First of all, there’s two kinds of tickling: knismesis, which is the weird ticklishness you get when someone lightly strokes your skin, or a bug is crawling on your skin, and gargalesis, which is the full-on crazy ticklishness most people have in their armpits and soles of the feet. Gargalesis is also my new favorite word. Although the sensations are similar, the mechanisms behind them seem to be very different.

Knismesis is theorized to be a serve as a protective function of the skin, alerting the organism that something foreign is on the body. The sensation is mediated by neurons that mediate pain and neurons that mediate touch, so in cases where one type of nerve modality is damaged or removed, ticklishness can still remain although in a weaker sense. In general, this type of tickling does not result in laughter. You can induce the knismesis response in yourself if you lightly rub the roof of your mouth with your finger. Careful when you do it though, it’s kind of intense. This type of ticklishness has also been well-documented in animals, and widely studied in cats.

Gargalesis is similar to knismesis in that the same neurons seem to be activated in response to the “heavy tickling” stimulus as were activated by a “light feather” stimulus. However, it is different from knismesis in that it is found only in specific sites of the body. The most common sites are the armpits, soles of the feet, sides of the torso and ribs, neck and knee.
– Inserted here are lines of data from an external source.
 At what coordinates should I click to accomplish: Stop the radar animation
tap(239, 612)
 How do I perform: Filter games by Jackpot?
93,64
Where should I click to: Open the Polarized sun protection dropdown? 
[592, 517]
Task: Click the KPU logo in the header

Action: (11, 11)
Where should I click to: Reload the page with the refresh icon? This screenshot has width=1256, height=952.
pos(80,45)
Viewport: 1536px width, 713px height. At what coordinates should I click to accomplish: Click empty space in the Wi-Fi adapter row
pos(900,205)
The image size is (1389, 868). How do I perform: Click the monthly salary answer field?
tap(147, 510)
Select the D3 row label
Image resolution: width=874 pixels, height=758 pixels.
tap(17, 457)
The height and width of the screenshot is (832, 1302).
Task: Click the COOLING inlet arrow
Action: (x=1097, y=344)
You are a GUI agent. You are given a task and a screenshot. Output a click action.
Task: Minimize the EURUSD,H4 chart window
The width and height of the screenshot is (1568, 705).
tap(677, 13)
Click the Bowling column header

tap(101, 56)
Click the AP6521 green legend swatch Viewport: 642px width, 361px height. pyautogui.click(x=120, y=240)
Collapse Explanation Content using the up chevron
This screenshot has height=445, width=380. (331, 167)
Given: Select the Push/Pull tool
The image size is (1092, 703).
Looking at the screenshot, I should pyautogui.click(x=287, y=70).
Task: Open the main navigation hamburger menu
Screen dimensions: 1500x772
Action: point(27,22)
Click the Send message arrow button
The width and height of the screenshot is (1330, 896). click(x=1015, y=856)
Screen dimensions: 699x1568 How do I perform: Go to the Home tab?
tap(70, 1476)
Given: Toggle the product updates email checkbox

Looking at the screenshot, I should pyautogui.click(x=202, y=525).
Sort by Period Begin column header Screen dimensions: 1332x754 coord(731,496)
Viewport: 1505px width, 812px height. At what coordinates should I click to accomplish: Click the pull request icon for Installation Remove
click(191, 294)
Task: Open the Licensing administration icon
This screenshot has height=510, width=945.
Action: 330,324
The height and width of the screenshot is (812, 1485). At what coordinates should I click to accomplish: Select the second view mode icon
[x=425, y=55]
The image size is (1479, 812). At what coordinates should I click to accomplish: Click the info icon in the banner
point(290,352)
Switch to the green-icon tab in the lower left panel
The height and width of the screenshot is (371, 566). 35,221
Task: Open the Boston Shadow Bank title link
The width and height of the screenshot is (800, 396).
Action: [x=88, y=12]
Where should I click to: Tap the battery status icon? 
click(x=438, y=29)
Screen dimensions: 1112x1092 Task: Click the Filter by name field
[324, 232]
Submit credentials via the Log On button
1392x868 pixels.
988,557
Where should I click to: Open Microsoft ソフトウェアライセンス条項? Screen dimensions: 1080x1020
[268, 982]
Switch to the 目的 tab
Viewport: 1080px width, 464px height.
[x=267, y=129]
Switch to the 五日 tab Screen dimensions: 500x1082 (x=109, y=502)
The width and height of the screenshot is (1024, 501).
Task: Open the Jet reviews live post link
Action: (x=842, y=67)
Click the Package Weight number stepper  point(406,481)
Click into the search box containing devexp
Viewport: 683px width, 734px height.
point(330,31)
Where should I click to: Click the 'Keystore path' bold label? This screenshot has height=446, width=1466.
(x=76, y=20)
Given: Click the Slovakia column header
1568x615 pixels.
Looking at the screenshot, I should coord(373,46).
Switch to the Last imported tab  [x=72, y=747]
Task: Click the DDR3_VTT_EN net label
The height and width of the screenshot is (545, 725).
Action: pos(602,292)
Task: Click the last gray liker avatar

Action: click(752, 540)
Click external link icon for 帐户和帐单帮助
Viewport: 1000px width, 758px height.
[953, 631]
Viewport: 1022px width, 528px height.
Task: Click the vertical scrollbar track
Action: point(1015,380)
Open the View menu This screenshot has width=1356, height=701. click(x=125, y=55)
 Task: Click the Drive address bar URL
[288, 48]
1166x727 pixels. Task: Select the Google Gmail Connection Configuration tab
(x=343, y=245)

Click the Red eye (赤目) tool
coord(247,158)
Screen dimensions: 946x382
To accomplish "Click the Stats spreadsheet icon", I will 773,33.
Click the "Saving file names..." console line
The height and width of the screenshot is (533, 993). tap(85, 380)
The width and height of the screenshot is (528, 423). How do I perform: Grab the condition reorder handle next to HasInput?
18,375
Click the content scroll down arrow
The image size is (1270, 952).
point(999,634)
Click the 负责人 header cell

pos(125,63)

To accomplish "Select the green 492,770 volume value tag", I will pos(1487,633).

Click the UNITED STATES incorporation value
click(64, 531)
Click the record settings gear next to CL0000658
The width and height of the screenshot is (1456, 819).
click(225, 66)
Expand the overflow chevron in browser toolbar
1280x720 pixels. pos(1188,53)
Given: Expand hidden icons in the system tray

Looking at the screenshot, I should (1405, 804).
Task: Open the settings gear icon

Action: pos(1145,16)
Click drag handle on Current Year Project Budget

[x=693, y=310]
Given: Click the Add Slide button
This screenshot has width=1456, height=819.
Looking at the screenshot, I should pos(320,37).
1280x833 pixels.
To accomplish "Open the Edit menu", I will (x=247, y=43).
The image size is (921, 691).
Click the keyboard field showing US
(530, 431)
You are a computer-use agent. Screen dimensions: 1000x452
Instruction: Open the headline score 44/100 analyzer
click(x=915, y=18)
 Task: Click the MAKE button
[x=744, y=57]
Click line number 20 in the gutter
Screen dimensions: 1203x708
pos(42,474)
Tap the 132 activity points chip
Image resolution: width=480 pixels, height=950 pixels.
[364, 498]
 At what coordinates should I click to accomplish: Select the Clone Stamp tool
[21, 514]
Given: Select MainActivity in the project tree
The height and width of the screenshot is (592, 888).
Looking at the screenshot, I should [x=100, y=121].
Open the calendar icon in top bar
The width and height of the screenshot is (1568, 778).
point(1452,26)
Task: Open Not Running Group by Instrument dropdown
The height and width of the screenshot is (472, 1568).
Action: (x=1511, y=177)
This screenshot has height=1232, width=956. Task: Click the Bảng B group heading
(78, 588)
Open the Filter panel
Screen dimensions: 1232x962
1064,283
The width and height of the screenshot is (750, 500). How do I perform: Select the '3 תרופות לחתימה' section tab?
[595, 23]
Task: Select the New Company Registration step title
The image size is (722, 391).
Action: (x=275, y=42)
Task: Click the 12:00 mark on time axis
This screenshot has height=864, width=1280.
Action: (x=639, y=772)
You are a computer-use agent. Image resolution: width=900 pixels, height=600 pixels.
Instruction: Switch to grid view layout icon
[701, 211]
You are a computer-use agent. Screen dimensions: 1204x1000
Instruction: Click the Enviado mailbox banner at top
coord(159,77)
Gargalesis is also different from knismesis in that it is generally not possible to induce the response on yourself. I think that’s pretty obvious to most people. When you wash your armpits in the shower you don’t laugh hysterically. At least I don’t. However, the issue is more complicated than that. In studies where subjects used a joystick to operate a tickling robot on themselves, researchers found that the subjects did not laugh in response to tickling. So, even though the tickling stimulus was coming from somewhere else, simply anticipating the stimulus is enough to dampen the response. The cerebellum seems to be the source of this cancellation of self-produced gargalesis. Conversely, if subjects were blindfolded and the tickling robot was operated by someone else, they would respond with laughter as though they were being authentically tickled by a person (so it’s not just that the robot sucks as a tickler). I tried in vain to find an image of the tickling robot used in these studies but I’m not sure it exists on the web, so until I find it, I’m going to assume it looks like this:

So what’s the use of gargalesis? There are several popular theories but no one knows for sure why. One theory suggests that it is a defense mechanism, since most of the commonly ticklish areas are areas of particular vulnerability to injury during hand-to-hand combat. The reflexive pulling-away that most people get during tickling would be a boon to survival. Another theory suggests that maybe the ticklish spots developed in utero and were used as a means to reflexively orient the fetus’ body correctly in the womb. Yet another theory posits that tickling is in fact rooted in the need for social connection and rough play during early development. The laughing and smiling reflex to tickling serves to encourage the tickler to continue.  Most people’s first experiences with tickling are with their mothers, maybe ticklishness is a way to enhance the mother-child bond. Of course at the end of the day, these are only theories and no one really knows for sure why it exists.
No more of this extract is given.